## [GOAL OF THE EXERCISE]
Answer these questions from the passage on label-free metabolic imaging below.
(a) Which two forms of hemoglobin does MSOT image without labels?
(b) Besides hemoglobin, what does MSOT image?
(c) What does the passage say about MSOT's present state for metabolism studies?

··· SELECTED PASSAGE

Label-free imaging of metabolic parameters in animals and humans

Multispectral optoacoustic tomography (MSOT) enables label-free imaging of oxy- and deoxyhemoglobin as an intrinsic tissue biosensor to resolve oxygen saturation and utilization as a metabolic indicator. Moreover, it images lipid distribution and water. Therefore, it has strong potential to provide dynamic measurements of cardio-metabolic status. However, MSOT is currently not optimized and not validated for metabolism studies. Our goal is to develop a deeper-reaching MSOT and confirm in-vivo MSOT assays for measuring tissue bioenergetics and lipid profiles in-vivo in the context of metabolic diseases.

······
··· MATERIAL SHOWN

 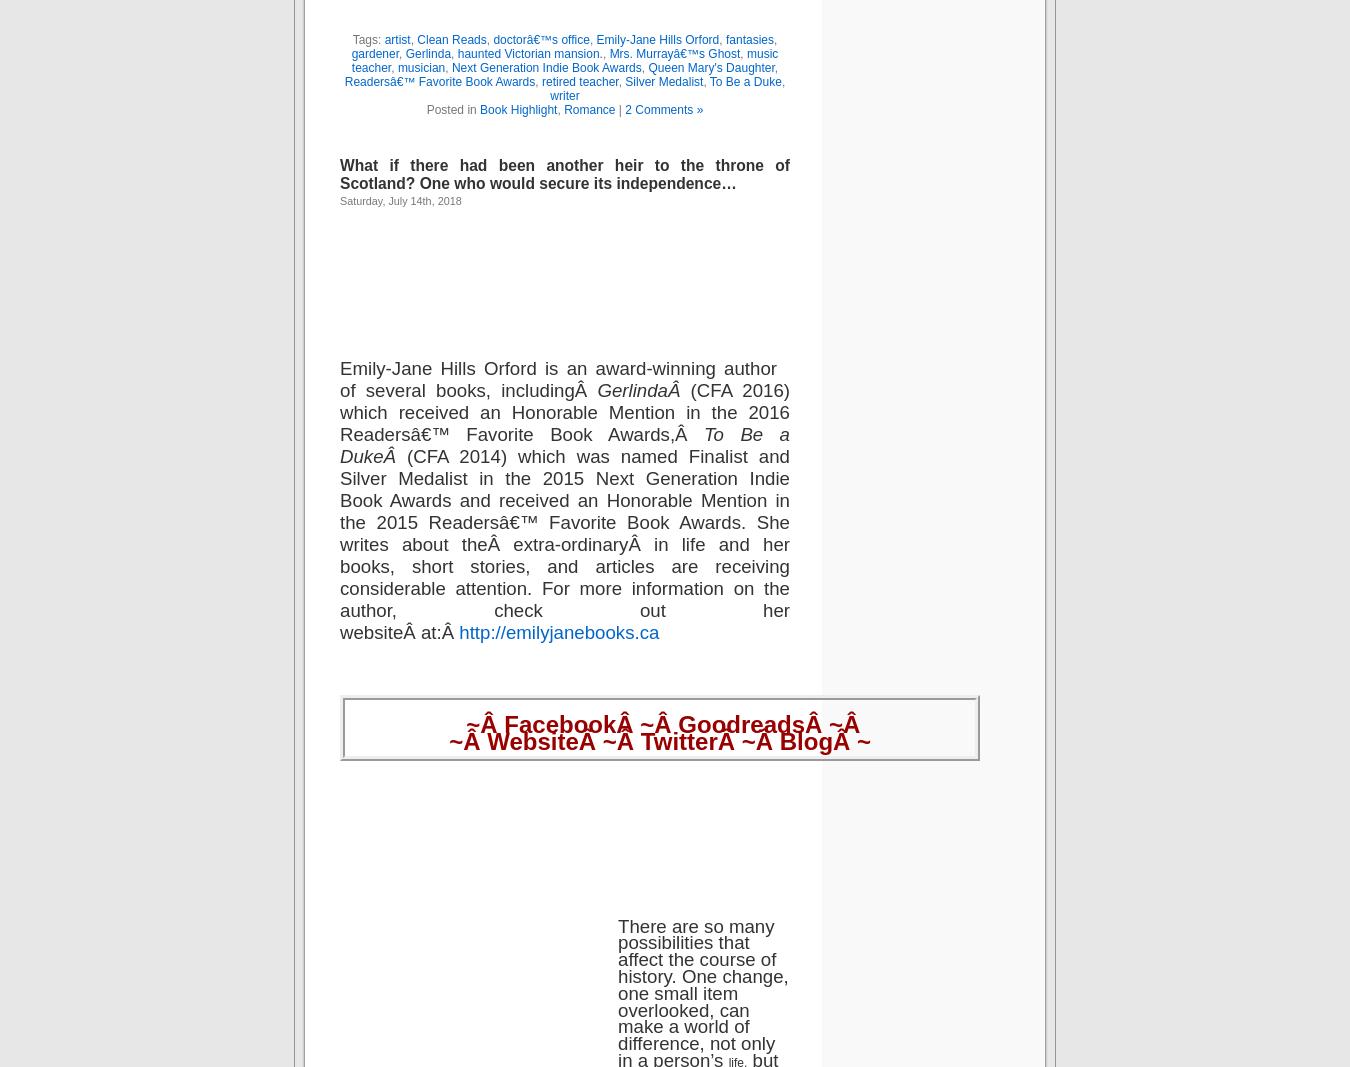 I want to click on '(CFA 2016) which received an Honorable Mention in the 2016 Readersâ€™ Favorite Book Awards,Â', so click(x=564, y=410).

······
··· MATERIAL SHOWN

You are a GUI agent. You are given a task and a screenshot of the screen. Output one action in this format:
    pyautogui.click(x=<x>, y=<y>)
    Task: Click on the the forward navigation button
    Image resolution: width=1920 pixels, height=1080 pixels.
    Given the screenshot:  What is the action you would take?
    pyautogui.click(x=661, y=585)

······
··· MATERIAL SHOWN

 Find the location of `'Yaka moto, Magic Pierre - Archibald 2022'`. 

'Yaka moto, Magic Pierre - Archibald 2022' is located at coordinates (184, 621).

······

## [ANSWER TO THIS PROBLEM]
(a) Oxy- and deoxyhemoglobin.
(b) Lipid distribution and water.
(c) It is currently not optimized and not validated for metabolism studies.